Omit the images and output every line of the data below exactly.

-------- EXTRACTED DATA --------

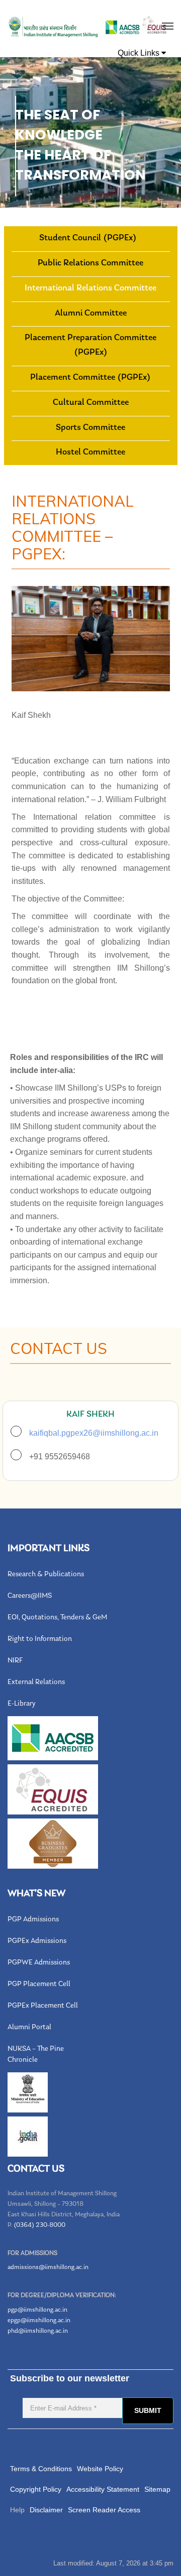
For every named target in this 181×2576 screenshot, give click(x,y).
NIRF (15, 1660)
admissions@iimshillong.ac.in (48, 2267)
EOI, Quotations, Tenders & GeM (57, 1617)
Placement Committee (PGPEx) (90, 377)
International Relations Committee (90, 288)
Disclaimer (46, 2510)
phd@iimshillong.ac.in (38, 2331)
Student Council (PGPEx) (88, 238)
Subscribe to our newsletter (69, 2378)
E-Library (21, 1704)
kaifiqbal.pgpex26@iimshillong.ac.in (93, 1433)
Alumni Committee (91, 313)
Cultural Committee (91, 402)
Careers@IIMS (30, 1596)
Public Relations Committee (90, 263)
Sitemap (157, 2489)
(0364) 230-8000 (39, 2225)
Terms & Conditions (41, 2469)
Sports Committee (90, 427)
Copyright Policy (35, 2489)
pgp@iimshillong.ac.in (37, 2310)
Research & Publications (46, 1574)
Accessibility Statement (102, 2489)
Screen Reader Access (104, 2510)
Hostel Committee (90, 452)
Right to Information (40, 1639)
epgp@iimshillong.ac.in (39, 2320)
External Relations (36, 1682)
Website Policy (100, 2469)
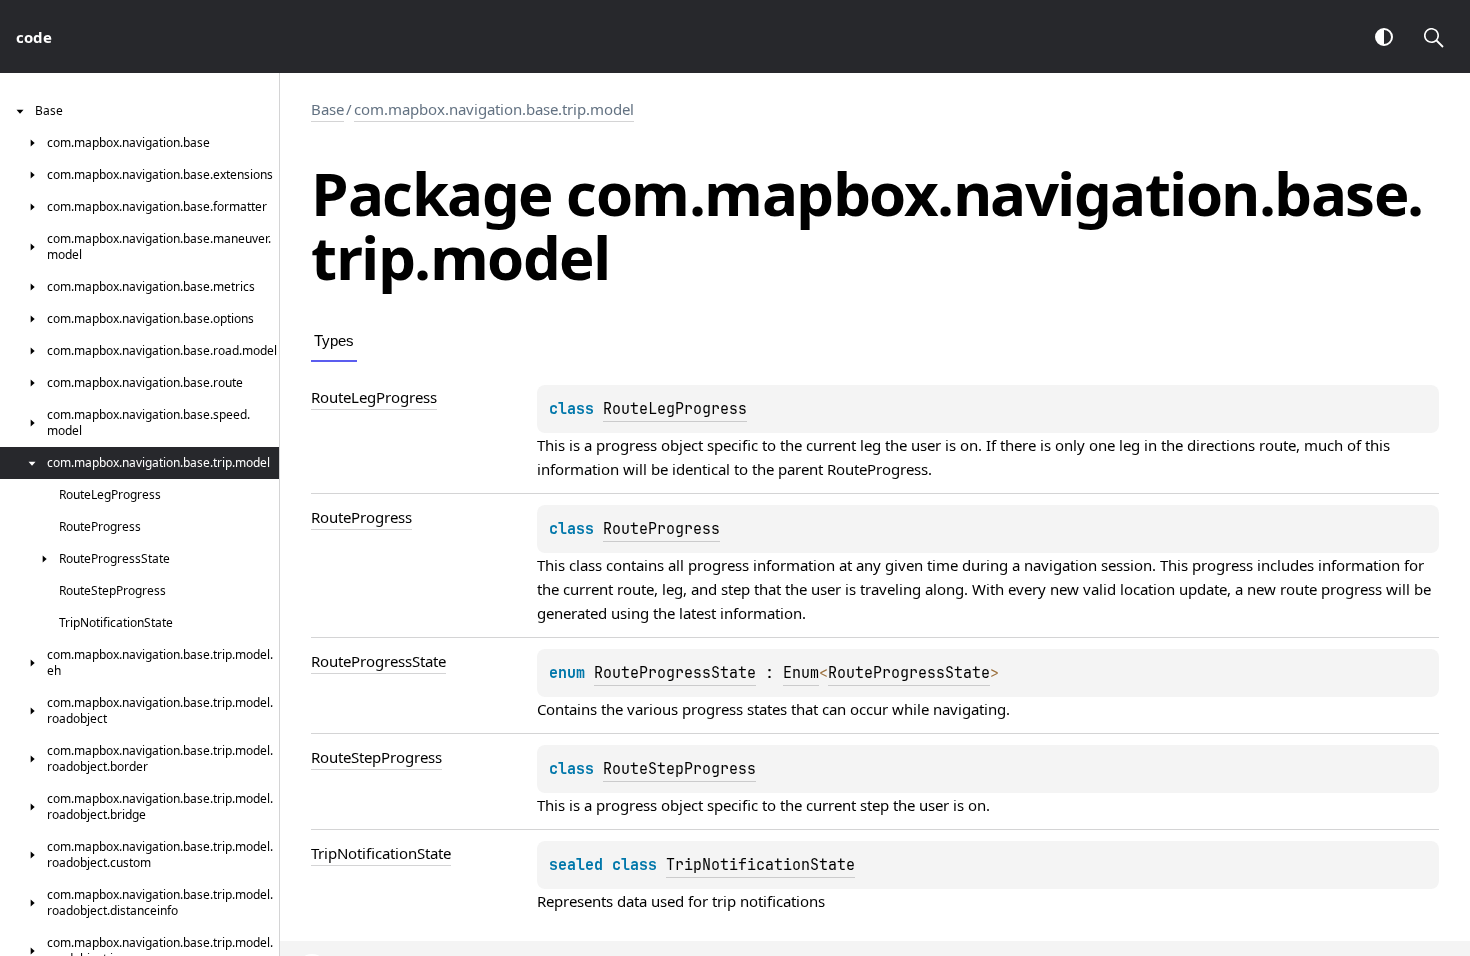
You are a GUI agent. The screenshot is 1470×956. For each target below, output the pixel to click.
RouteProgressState (675, 673)
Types (334, 340)
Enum (801, 673)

--------

* PROBLEM SOLUTION *
For every named target in this 181×2576 screenshot, give click(x,y).
NIRF (15, 1660)
admissions@iimshillong.ac.in (48, 2267)
EOI, Quotations, Tenders & GeM (57, 1617)
Placement Committee (PGPEx) (90, 377)
International Relations Committee (90, 288)
Disclaimer (46, 2510)
phd@iimshillong.ac.in (38, 2331)
Student Council (PGPEx) (88, 238)
Subscribe to our newsletter (69, 2378)
E-Library (21, 1704)
kaifiqbal.pgpex26@iimshillong.ac.in (93, 1433)
Alumni Committee (91, 313)
Cultural Committee (91, 402)
Careers@IIMS (30, 1596)
Public Relations Committee (90, 263)
Sitemap (157, 2489)
(0364) 230-8000 (39, 2225)
Terms & Conditions (41, 2469)
Sports Committee (90, 427)
Copyright Policy (35, 2489)
pgp@iimshillong.ac.in (37, 2310)
Research & Publications (46, 1574)
Accessibility Statement (102, 2489)
Screen Reader Access (104, 2510)
Hostel Committee (90, 452)
Right to Information (40, 1639)
epgp@iimshillong.ac.in (39, 2320)
External Relations (36, 1682)
Website Policy (100, 2469)
You are a GUI agent. The screenshot is 1470×956. For each target below, output the pixel to click.
RouteProgressState (675, 673)
Types (334, 340)
Enum (801, 673)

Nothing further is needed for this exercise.